部屋全体を揺らし、石棺から大きな髑髏が立ち上がる。いや髑髏じゃない、ミイラだ。体中の水分が全て抜け、皮膚が骨に張り付いて髑髏のようにガリガリだが、ちゃんと皮膚がある。目などは腐ってなくなっているようだが、その顔は道中の煩い死霊使いにそっくりで、この時ようやく奴らもミイラだったと気付く。しかし死霊使いとは大きさも身に着けているものも違い、明らかに位の高い者だと一目で認識できた。
「・・・・・」
そしてユウさんが背中で固まったのも認識できた。トラウマが呼び起されたのか、横目で見ると涙目になっている。
いやいや、煩くない分こいつの方が大丈夫でーー
『ギェエエエエエエエ!!!!』
「「「「・・・・・」」」」
もっと煩かった。ついでに言うとその叫び声には衝撃派があるようで、周囲の装飾が吹き飛ばされ、距離のある僕らの所まで衝撃が襲ってくる。
「あ・・・」
衝撃に耐えている間に立ち上がったその巨大なミイラの姿に死霊使いの高速移動が頭をよぎる。死霊使いの上位互換だとすれば、あのホラーな高速移動も健在だろう。
「すまんポンタ。俺無理かもしれん」
「「私も!!」」
真っ先になまけものが弱音を吐き、ユウさんとココアがすぐに同調する。なんか声遠いなと思ったら、全員扉の所まで撤退してた。後衛の2人は分かるけど、ユウさんいつの間にそこまで移動したんだ?
いや、それはあとだ。
「いや、ちょっ!? これ1人は無理だって!!」
相手は巨大なのに、この部屋の高さはそれほど高くない。仮に僕が天井すれすれまで高度を上げても、相手が腕を上げると当たってしまうほど低いのだ。広さはそれなりにあるが、確実に攻撃が回避できるほどの距離があるかどうかといわれると微妙だ。
何が言いたいかというと・・・、相手の攻撃よけるの多分無理!
「がんばっ!!」
「応援じゃなくて魔法飛ばせ!! あっ」
相手の近くで大声上げていたのがいけなかった。振り向くとミイラと目が合う。いや相手に目玉ないけど。ただ顔の向きから完全に標的にされたと悟った。
直後、巨大なミイラは僕へと向かって動きだす。
「・・・え? 遅っそぉ!!?」
一瞬で間合いを詰められるかと思い『霧化』をONにしたのだが、予想に反して相手の動きはすごく遅い。歩幅が広い分、一歩で詰めてくる距離は大きいが、その遅さの所為か死霊使いよりも全然遅い。なんだろう、水の中を歩いているかのようなスローモーションだ。

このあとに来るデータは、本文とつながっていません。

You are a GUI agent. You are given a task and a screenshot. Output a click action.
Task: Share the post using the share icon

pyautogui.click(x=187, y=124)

とりあえずあのホラームーブはしないようなので、マーキングしつつ後ろに下がって一定の距離を保つ。
名前:白炎のヨセフ
職種:死霊王
ランク:S
「ん~・・・」
Sランク
スピードは断然こちらが上なので、一定の距離さえ取り続ければ楽に勝てるんじゃね?の考えを消す。逆に下手に近付いたら死ぬかもしれないという考えが一気に頭を支配する。

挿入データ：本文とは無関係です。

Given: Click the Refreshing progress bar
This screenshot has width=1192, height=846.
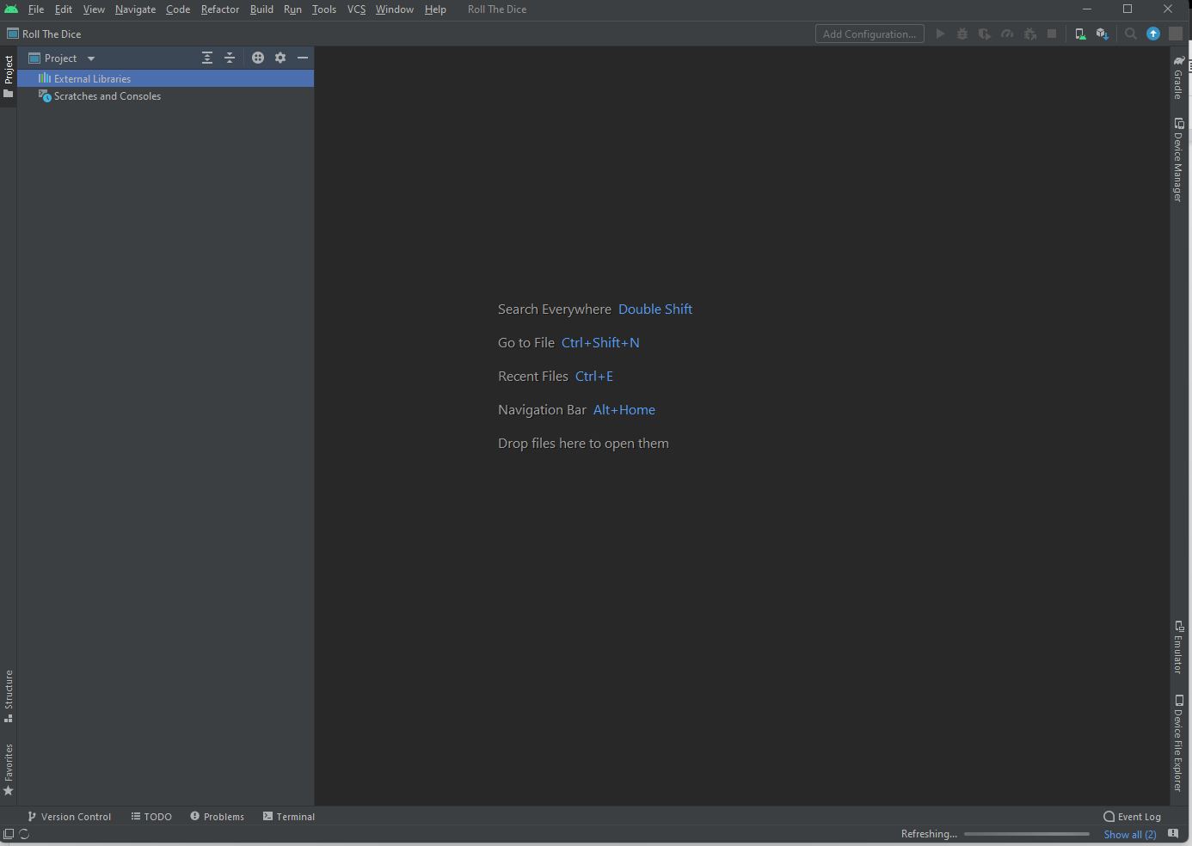Looking at the screenshot, I should (x=1026, y=833).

とりあえず試しに『ミストブレス』を付与無しで撃ってみた。
『ミストブレス』はヨセフに当たって「え? HP減った?」と疑いたくなるようなダメージを与える。言い方を変えよう。効いてない。
試しに毒や他の状態異常を試してみるが・・・、効果はなかった。
「あ、無理だわこれ」
遠い目で僕はつぶやいた。当然だ、だってダメージ入らないんだもん。
この場合、ダメージを与えられる弱点があるか、何かのタイミングのみダメージが入るか、事前に準備が必要か・・・、どれかだろう。事前準備がいるパターンでないことを祈りたい。
「ふっ、何してるんだ? ポンタよ」
「!? お前・・・」
「待たせたなっ!」
考え始めようとしたとき、なまけものが隣に立っていた。
次回更新は3日後の予定です。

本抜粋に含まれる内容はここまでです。